* _TASK PROMPT_: Among the following entries, count the lines that contain "input" and report only the result.

* _DATA SHOWN_:

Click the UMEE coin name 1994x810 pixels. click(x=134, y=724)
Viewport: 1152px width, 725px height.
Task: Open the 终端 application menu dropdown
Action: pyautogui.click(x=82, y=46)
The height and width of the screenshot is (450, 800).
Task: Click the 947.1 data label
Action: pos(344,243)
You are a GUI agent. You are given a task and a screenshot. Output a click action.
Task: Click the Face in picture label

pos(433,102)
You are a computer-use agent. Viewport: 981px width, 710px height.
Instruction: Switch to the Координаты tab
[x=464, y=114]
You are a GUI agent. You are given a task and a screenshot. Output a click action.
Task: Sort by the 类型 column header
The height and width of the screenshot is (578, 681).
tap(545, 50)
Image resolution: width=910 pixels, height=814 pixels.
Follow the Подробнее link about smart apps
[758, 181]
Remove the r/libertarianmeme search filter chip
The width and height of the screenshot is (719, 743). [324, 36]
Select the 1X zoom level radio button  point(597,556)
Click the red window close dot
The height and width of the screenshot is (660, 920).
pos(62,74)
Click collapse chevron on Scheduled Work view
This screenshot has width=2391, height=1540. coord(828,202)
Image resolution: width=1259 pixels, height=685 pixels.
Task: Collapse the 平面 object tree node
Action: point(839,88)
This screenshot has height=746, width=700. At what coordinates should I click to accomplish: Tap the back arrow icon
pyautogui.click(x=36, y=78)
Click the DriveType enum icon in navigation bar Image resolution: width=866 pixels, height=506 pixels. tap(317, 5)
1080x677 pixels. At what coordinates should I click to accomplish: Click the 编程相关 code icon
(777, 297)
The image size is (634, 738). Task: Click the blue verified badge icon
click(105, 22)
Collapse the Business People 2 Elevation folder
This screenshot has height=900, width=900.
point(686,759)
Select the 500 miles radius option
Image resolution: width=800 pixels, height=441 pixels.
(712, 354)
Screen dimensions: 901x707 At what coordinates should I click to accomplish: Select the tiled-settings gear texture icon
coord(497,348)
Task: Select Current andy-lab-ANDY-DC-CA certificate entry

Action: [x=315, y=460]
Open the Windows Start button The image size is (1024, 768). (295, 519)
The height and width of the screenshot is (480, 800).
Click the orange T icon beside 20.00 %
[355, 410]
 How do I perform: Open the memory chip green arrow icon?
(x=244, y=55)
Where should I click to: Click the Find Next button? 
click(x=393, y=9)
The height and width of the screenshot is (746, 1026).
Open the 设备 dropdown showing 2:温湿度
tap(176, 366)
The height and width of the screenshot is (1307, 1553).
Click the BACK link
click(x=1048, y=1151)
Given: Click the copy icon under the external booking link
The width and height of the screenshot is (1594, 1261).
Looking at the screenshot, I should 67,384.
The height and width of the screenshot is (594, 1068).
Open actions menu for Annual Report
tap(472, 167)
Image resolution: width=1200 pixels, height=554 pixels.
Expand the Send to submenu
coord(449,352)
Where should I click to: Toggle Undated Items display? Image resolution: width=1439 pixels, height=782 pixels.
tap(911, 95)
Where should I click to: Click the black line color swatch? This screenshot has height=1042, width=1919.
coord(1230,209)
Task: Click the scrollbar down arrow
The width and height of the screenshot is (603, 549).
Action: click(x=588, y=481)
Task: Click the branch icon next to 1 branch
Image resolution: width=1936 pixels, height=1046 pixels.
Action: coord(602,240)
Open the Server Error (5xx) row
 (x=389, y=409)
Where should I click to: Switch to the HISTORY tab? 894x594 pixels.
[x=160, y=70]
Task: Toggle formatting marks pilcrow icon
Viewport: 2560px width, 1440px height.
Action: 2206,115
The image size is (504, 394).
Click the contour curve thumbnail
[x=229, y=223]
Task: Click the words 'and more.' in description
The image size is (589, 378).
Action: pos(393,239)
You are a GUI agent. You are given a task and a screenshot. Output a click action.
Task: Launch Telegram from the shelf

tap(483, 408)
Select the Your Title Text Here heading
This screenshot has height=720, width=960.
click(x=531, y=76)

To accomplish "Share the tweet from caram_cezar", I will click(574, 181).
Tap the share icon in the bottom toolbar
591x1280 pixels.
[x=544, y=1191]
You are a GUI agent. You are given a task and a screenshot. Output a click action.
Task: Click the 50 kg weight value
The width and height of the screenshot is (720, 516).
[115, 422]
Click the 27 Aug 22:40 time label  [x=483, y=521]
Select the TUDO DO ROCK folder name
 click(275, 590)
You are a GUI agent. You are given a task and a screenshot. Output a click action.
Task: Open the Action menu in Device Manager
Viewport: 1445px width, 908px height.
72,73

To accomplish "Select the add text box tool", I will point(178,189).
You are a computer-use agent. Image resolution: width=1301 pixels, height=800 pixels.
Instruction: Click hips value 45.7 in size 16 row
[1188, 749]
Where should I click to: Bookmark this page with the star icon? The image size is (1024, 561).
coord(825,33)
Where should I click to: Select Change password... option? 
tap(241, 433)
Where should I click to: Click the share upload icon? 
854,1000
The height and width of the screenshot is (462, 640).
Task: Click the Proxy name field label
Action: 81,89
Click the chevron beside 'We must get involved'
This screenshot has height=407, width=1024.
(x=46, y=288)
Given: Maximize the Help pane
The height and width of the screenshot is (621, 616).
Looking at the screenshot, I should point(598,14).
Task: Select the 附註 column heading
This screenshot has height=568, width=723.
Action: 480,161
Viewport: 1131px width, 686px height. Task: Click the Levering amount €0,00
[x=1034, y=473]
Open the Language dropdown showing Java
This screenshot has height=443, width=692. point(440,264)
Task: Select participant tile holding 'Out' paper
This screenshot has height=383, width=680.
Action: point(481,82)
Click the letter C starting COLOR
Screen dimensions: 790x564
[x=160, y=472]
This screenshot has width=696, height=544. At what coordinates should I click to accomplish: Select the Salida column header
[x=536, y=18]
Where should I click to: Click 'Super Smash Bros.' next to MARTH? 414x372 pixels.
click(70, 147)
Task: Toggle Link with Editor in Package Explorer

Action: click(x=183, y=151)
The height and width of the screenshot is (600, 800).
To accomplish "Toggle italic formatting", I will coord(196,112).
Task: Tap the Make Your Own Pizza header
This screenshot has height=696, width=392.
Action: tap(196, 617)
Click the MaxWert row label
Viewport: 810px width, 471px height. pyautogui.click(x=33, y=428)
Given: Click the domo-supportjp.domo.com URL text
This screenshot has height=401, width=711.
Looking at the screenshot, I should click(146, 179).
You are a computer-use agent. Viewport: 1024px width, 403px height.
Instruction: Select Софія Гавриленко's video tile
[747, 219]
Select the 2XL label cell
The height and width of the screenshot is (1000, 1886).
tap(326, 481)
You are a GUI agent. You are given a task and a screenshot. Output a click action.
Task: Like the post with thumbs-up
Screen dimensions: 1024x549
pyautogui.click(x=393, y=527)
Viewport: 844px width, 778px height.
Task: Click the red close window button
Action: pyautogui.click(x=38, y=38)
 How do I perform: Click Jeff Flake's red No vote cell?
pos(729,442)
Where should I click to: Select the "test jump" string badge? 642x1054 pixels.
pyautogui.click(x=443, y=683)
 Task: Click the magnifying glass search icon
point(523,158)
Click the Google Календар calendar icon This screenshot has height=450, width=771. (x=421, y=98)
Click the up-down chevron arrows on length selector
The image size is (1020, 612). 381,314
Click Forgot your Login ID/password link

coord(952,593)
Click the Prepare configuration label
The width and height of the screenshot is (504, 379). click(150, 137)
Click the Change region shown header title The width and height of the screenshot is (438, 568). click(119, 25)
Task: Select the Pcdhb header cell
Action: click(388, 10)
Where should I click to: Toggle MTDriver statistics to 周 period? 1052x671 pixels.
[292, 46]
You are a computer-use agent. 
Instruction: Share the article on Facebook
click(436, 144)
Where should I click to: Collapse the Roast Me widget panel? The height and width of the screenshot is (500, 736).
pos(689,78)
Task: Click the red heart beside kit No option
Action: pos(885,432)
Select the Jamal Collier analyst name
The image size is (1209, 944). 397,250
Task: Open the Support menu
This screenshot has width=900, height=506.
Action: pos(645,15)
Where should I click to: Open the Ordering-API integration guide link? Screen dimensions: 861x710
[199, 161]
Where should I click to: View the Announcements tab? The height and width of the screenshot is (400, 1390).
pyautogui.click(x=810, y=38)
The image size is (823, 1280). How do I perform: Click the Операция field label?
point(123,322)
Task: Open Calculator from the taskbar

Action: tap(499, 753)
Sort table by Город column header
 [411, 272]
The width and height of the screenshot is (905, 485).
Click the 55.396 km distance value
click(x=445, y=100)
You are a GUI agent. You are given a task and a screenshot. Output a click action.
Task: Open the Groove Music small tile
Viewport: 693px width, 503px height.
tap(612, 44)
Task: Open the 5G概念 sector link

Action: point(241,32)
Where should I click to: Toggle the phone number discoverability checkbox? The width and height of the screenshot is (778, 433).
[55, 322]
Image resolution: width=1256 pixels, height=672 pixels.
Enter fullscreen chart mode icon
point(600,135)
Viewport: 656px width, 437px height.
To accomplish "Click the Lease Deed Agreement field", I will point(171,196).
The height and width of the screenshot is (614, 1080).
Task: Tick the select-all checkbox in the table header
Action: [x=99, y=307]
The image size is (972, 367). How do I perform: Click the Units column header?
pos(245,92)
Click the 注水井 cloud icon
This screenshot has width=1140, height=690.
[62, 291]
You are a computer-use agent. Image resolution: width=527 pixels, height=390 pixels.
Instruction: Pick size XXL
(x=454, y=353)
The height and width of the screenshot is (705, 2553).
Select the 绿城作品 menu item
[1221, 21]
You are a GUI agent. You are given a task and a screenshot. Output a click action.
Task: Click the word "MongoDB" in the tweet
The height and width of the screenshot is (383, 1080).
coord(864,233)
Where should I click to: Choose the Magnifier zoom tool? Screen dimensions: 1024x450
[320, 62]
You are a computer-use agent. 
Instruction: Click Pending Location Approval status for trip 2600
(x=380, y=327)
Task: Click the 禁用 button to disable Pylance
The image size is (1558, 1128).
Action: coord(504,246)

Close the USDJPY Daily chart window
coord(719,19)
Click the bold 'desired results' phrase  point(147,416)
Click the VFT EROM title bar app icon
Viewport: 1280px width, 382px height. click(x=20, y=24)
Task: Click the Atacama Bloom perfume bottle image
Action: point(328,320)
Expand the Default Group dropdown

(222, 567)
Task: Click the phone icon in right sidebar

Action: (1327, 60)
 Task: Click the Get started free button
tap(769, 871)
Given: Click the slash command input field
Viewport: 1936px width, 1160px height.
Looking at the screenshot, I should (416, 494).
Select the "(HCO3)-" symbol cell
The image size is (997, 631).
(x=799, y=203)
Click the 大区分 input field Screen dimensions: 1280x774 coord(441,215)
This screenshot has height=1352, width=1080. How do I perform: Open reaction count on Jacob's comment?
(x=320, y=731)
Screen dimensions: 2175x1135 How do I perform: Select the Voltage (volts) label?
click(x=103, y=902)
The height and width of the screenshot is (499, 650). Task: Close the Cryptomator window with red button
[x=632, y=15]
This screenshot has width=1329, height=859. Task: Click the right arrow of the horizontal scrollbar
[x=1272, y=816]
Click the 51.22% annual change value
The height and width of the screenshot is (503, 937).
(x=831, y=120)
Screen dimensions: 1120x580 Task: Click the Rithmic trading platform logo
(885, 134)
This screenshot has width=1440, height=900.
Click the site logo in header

* _WORKED SOLUTION_: 2